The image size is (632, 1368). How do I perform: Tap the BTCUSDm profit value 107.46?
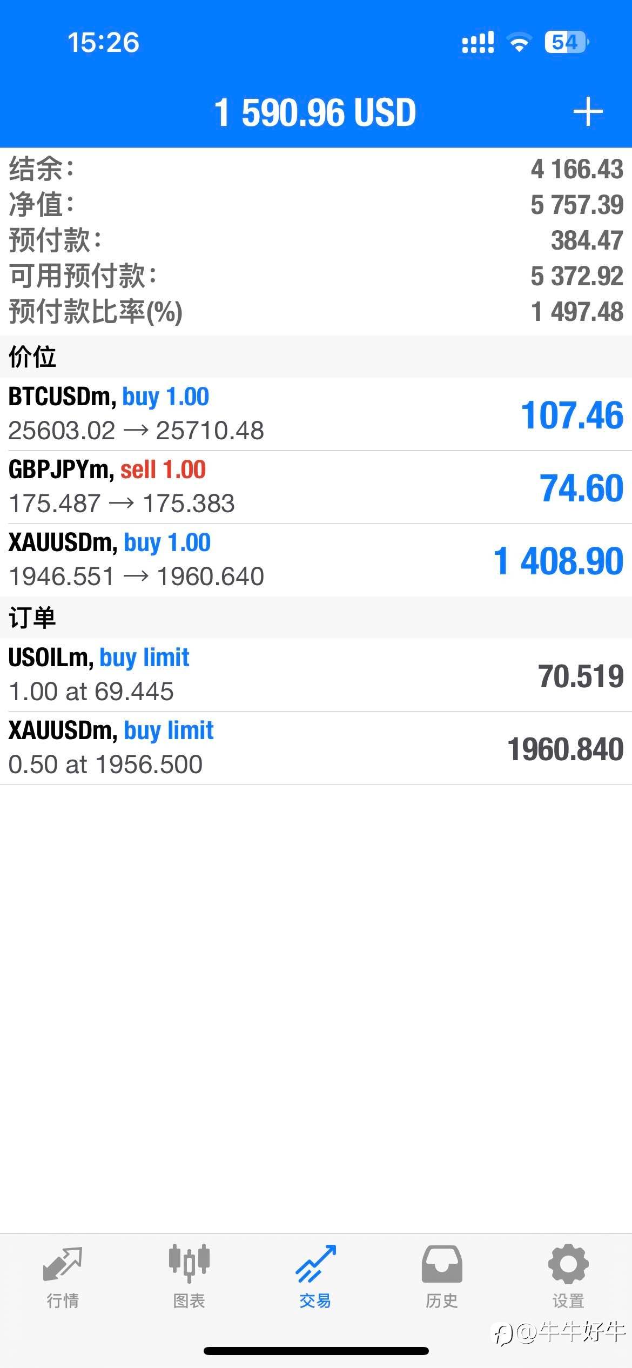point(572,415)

* * *

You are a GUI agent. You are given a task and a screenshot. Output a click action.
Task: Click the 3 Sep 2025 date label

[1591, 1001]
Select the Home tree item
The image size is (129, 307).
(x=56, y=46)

* * *

- Task prompt -
Print the lines of the material from the line with "You are a GUI" to the line with "(x=56, y=46)", both included, copying them unchanged.

- Solution for this exercise -
You are a GUI agent. You are given a task and a screenshot. Output a click action.
Task: Click the 3 Sep 2025 date label

[1591, 1001]
Select the Home tree item
The image size is (129, 307).
(x=56, y=46)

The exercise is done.